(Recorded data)
□ □ □ □ □ □ □
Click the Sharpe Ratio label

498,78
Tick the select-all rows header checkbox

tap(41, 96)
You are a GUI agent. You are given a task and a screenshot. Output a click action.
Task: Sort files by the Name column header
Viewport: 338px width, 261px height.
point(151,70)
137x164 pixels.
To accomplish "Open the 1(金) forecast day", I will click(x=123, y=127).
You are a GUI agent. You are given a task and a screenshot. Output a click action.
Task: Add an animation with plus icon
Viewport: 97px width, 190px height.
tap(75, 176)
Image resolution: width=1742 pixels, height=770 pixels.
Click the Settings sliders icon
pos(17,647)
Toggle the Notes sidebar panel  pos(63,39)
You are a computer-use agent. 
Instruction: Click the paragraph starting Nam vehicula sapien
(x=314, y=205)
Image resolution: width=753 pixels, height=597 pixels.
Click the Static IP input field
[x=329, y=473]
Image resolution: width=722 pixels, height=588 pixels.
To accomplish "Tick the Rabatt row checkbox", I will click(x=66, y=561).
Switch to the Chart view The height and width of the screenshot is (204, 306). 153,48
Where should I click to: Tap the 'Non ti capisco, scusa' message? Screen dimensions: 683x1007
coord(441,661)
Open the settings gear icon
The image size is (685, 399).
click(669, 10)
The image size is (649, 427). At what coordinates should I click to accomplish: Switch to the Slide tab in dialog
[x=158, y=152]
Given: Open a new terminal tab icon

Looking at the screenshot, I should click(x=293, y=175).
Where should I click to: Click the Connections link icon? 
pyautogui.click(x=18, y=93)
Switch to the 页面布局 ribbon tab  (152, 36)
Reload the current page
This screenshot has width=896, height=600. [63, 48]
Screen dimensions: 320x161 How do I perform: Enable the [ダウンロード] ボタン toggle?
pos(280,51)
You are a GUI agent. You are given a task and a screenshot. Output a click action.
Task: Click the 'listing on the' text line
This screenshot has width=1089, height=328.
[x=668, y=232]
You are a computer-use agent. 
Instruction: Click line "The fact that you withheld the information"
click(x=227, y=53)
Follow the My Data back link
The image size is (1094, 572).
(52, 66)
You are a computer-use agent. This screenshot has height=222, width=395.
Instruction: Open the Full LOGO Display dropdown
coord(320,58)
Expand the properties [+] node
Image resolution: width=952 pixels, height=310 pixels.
□ □ □ □ □ □ □
Give back every entry, unchanged in any way.

Click the Sharpe Ratio label

498,78
Tick the select-all rows header checkbox

tap(41, 96)
You are a GUI agent. You are given a task and a screenshot. Output a click action.
Task: Sort files by the Name column header
Viewport: 338px width, 261px height.
point(151,70)
137x164 pixels.
To accomplish "Open the 1(金) forecast day", I will click(x=123, y=127).
You are a GUI agent. You are given a task and a screenshot. Output a click action.
Task: Add an animation with plus icon
Viewport: 97px width, 190px height.
tap(75, 176)
Image resolution: width=1742 pixels, height=770 pixels.
Click the Settings sliders icon
pos(17,647)
Toggle the Notes sidebar panel  pos(63,39)
You are a computer-use agent. 
Instruction: Click the paragraph starting Nam vehicula sapien
(x=314, y=205)
Image resolution: width=753 pixels, height=597 pixels.
Click the Static IP input field
[x=329, y=473]
Image resolution: width=722 pixels, height=588 pixels.
To accomplish "Tick the Rabatt row checkbox", I will click(x=66, y=561).
Switch to the Chart view The height and width of the screenshot is (204, 306). 153,48
Where should I click to: Tap the 'Non ti capisco, scusa' message? Screen dimensions: 683x1007
coord(441,661)
Open the settings gear icon
The image size is (685, 399).
click(669, 10)
The image size is (649, 427). At what coordinates should I click to accomplish: Switch to the Slide tab in dialog
[x=158, y=152]
Given: Open a new terminal tab icon

Looking at the screenshot, I should click(x=293, y=175).
Where should I click to: Click the Connections link icon? 
pyautogui.click(x=18, y=93)
Switch to the 页面布局 ribbon tab  (152, 36)
Reload the current page
This screenshot has width=896, height=600. [63, 48]
Screen dimensions: 320x161 How do I perform: Enable the [ダウンロード] ボタン toggle?
pos(280,51)
You are a GUI agent. You are given a task and a screenshot. Output a click action.
Task: Click the 'listing on the' text line
This screenshot has width=1089, height=328.
[x=668, y=232]
You are a computer-use agent. 
Instruction: Click line "The fact that you withheld the information"
click(x=227, y=53)
Follow the My Data back link
The image size is (1094, 572).
(52, 66)
You are a computer-use agent. This screenshot has height=222, width=395.
Instruction: Open the Full LOGO Display dropdown
coord(320,58)
Expand the properties [+] node
Image resolution: width=952 pixels, height=310 pixels.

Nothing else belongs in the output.